Now that we have this list -- I'm looking at each of the entries in this list and asking myself "what could go wrong, and how can we detect it?" There are a few cases where I'm not able to come up with a satisfactory answer on my own. I'm hoping that by laying out my understanding below in a transparent way, someone might be willing to help fill in the gaps.

race conditions being eliminated (like in the Bugs section for the project)  

 

It's almost certainly the case that any current code which relies on the existence of a race condition for its correct operation is flaky. We can probably safely classify these as 'beneficial' semantic changes, but that can't be a unilateral decision. If we're willing to accept that any code that passes a range-loop pointer to a goroutine is going to have its behavior improved by the change, we can avoid many of the issues being reported by the prototype.

changes to the memory layout after the loop (one aliased memory allocation vs a memory allocation per iteration being stored in memory)  
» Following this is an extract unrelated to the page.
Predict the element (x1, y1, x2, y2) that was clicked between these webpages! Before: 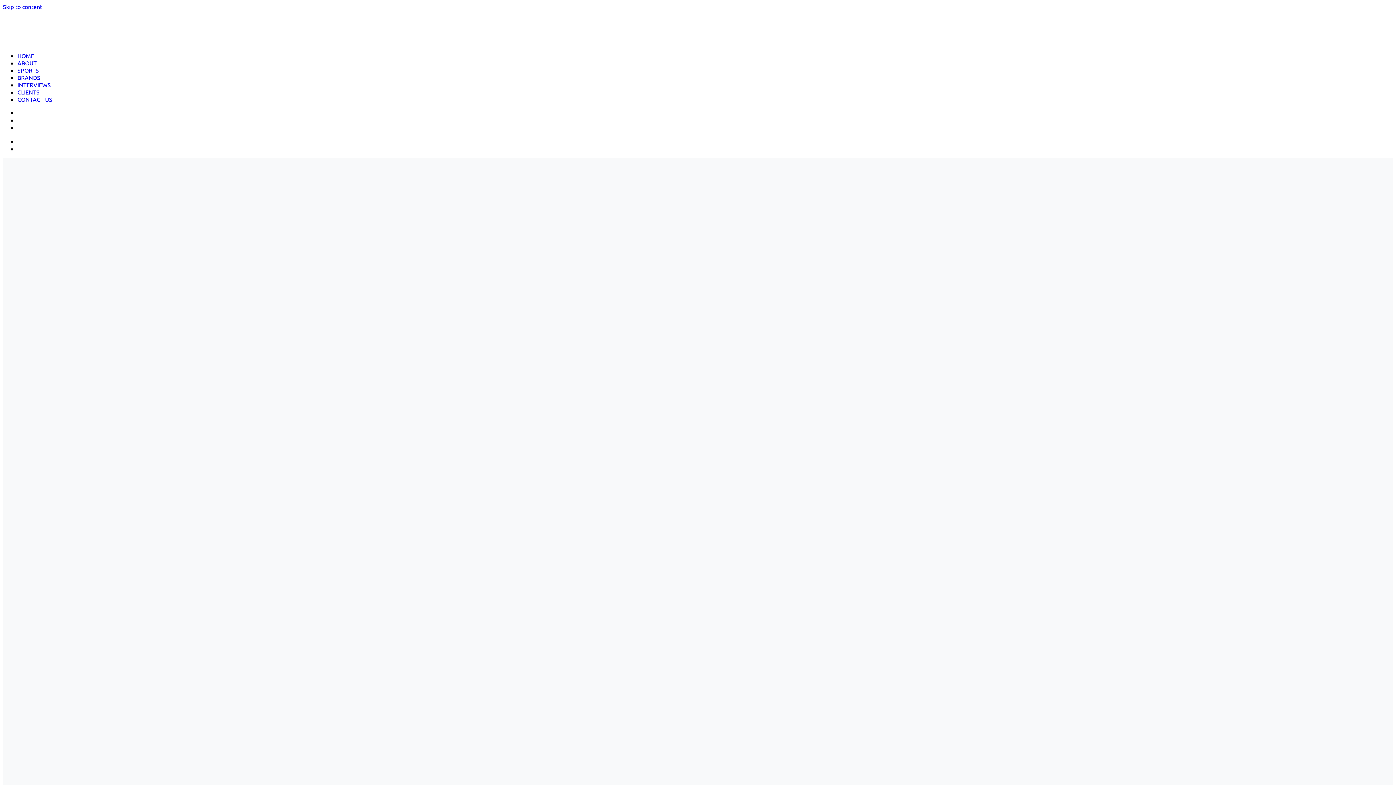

It seems to me that this can only break existing code which relies on the very specific way in which variables are laid out in memory. Based on the little I know, I would expect this to require the code to do something with the unsafe package or use CGO. Are there other ways to make code rely on memory layout in Go (other than things like pointer comparisons and finalizers mentioned below)?

changes in branching behavior (pointer comparisons)

This makes sense and it seems straightforward to check for by finding instances where a range-loop reference is used in a boolean expression.

changes in variable lifetime when an escape does happen (which can impact when finalizers get run) 

I'm still processing this one; but after a glance, it looks like we might only be interested in when a range-loop reference is passed as the first argument to `runtime.SetFinalizer`. If that's the case, writing an analyzer should be straightforward.

order of calls to external functions

I must be missing something here, since I am not sure how the proposed language change can impact the order in which calls to external functions are made. I don't think that I'm grasping your intended meaning.